The Job Safety Analysis Process
1. Identify the hazards in each step of the job task
To do this, consider the following:
- What could go wrong?
- How could it happen?
- What are other contributing factors?
- What are the consequences?
- How likely is it that the hazard will occur?
2. Review the list of hazards identified with the employees responsible for carrying out the job
- Discuss what can be done to eliminate or reduce these hazards with the affected employees.
3. Correct the unsafe conditions and processes by implementing methods of hazard control
These may include:
- Changes to equipment or engineering controls
- Improvement to the work environment, such as better lighting and ventilation
- Administrative controls or changes to the work processes and how the task is done
- Changes in the use and type of personal protective equipment, e.g. gloves, hearing protection, boots, etc.
- Retraining all employees effected by the new changes and ensure that they clearly understand the changes made
For more information on hazard control methods and selecting the appropriate personal protective equipment, check out: The Hierarchy of Hazard Control and 6 Personal Protective Equipment Guidelines (PPE) Every Employee Should Know.
4. Review the job safety analysis
This should be done:
- Periodically as you may discover hazards that you may have previously missed
- When the job task or process has changed
- When injuries or near misses occur while performing the job task
5. Utilize the information obtained from conducting the job safety analysis
This information can be useful for:
- Training new employees
- Conducting accident investigations
To learn more about conducting accident investigations, check out: 7 Critical Steps You Must Take When Investigating and Reporting Accidents.
Before Starting a Job Safety Analysis
For a job safety analysis to be effective, employers must demonstrate its commitment to safety and health by correcting any uncontrolled hazards identified. If this is not done, productivity and profits will be negatively impacted. Further, employees may hesitate to go to their supervisors when dangerous conditions arise. As such, the Occupational Health and Safety Administration suggest that when conducting a job safety analysis, be sure to consult the OSHA standards relevant to your industry. Not only will this ensure that the necessary requirements will be incorporated in to the job safety analysis, it will also facilitate the achievement of maximum benefits by both employers and their employees.
■ ■ ■ ■
§ What you will do:
• A. Return the portion of the job safety analysis excerpt starting with "4. Review the" and going on through "and Reporting Accidents.".
• B. Condense the paragraph of the job safety analysis excerpt that begins "For a job safety analysis to be effective" into a shorter version that keeps its main facts.
The listing that comes next has no role in this work.

(Collected data entries)
■ ■ ■ ■
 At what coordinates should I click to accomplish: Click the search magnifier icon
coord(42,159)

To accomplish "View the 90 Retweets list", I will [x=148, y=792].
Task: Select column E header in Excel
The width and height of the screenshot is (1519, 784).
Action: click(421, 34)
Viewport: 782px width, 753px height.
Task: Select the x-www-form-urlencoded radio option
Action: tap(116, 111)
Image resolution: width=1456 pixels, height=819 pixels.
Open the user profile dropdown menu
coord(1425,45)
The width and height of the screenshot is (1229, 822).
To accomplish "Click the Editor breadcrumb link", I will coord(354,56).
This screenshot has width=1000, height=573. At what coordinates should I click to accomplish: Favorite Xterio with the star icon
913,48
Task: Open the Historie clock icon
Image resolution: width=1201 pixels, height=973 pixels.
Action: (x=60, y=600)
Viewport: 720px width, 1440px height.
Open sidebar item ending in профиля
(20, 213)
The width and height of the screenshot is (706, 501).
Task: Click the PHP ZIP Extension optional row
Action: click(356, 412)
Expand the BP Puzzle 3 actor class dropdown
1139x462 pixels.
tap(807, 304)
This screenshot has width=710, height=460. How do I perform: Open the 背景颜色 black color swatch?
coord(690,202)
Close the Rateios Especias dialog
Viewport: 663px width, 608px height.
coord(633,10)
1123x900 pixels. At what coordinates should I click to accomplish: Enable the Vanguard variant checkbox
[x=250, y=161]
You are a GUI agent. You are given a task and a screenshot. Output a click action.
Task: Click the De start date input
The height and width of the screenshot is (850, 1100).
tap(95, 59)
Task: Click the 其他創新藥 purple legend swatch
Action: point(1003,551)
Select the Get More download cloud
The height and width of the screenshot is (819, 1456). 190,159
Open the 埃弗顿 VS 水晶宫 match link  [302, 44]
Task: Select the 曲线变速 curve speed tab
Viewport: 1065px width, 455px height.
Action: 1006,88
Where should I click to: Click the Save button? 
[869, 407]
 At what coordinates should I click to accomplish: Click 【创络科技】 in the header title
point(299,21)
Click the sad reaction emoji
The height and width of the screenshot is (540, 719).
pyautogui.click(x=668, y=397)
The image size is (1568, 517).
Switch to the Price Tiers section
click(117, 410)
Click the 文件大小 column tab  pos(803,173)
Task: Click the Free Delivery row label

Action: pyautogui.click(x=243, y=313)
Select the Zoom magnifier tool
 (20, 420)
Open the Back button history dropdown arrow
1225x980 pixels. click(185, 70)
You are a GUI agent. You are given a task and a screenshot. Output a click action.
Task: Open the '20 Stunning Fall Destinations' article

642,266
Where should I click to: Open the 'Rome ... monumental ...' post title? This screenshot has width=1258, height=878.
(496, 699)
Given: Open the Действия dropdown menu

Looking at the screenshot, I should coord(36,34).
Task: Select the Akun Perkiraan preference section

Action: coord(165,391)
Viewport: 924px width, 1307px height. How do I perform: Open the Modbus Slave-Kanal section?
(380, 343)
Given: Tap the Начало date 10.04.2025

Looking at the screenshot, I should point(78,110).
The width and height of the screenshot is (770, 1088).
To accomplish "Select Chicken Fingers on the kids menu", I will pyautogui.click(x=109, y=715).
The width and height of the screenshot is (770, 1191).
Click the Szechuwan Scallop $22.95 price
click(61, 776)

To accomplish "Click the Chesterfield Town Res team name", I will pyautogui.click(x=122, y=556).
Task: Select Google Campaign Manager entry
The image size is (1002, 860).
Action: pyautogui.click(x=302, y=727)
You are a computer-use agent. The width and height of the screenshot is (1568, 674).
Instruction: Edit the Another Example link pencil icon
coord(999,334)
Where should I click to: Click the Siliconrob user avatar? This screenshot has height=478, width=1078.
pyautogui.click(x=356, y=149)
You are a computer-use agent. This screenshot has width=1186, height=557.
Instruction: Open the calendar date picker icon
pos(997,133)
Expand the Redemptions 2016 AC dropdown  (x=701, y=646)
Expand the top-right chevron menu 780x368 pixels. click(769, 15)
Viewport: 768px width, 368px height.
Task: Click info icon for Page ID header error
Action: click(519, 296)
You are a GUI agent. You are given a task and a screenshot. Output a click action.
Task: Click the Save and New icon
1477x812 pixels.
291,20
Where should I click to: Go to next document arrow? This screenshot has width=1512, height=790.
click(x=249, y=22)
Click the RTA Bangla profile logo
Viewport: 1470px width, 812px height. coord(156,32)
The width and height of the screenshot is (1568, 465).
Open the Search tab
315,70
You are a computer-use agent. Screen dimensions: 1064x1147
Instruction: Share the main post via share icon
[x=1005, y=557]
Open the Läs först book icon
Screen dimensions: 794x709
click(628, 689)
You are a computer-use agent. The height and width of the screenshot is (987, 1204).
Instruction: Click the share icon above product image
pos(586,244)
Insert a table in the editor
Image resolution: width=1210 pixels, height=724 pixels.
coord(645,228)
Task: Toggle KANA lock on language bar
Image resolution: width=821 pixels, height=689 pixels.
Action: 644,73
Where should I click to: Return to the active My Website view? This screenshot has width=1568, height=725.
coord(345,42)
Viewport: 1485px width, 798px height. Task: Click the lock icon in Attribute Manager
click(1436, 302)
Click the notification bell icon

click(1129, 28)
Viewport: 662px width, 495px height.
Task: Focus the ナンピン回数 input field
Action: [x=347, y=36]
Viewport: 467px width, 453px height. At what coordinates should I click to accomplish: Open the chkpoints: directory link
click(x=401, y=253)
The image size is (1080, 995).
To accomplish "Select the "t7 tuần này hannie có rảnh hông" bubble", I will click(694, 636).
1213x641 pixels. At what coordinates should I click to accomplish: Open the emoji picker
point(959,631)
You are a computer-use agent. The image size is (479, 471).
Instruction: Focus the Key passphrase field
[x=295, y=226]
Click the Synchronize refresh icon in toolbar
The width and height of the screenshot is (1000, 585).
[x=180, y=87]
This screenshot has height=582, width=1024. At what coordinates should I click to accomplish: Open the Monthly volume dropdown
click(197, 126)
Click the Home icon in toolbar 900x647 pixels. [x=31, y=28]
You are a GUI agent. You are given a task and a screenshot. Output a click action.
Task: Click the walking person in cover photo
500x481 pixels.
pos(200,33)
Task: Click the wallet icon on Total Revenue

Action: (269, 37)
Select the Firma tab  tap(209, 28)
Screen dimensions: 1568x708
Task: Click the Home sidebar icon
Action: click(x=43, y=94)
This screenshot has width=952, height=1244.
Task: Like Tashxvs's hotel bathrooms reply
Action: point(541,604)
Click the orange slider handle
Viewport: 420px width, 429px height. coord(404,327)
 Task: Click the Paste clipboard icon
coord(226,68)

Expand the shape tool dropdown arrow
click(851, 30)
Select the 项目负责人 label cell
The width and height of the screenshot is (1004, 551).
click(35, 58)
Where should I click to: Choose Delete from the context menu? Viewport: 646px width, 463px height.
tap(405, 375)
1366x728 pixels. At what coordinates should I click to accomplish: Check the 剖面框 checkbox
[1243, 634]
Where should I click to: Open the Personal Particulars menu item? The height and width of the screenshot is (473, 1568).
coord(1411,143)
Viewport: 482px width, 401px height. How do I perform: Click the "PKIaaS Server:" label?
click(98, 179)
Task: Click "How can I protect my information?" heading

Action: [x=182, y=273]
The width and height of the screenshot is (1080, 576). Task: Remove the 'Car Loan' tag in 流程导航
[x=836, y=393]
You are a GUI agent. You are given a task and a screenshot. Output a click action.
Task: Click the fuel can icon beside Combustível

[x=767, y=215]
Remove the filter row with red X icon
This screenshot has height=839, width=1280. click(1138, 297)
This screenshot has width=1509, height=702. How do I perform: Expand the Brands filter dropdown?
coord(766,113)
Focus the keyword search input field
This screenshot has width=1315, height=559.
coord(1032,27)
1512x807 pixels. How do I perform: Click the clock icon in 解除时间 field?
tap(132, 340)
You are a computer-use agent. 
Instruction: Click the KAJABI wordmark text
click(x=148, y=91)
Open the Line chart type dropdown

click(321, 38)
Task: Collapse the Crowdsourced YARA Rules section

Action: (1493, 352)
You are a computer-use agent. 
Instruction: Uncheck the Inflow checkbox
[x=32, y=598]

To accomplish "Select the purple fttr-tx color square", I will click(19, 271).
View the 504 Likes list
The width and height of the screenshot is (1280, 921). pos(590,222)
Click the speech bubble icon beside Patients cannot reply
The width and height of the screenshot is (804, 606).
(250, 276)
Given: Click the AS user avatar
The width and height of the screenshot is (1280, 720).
■ ■ ■ ■
§ Answers for this exercise:
• A.
4. Review the job safety analysis
This should be done:
- Periodically as you may discover hazards that you may have previously missed
- When the job task or process has changed
- When injuries or near misses occur while performing the job task
5. Utilize the information obtained from conducting the job safety analysis
This information can be useful for:
- Training new employees
- Conducting accident investigations
To learn more about conducting accident investigations, check out: 7 Critical Steps You Must Take When Investigating and Reporting Accidents.

• B. A job safety analysis works only if employers show their commitment to safety and health by correcting the uncontrolled hazards it identifies. Otherwise, productivity and profits suffer, and employees may hesitate to approach supervisors about dangerous conditions. The Occupational Health and Safety Administration therefore suggests consulting the OSHA standards for your industry during the analysis. This ensures the required elements are included and helps both employers and employees gain the most benefit.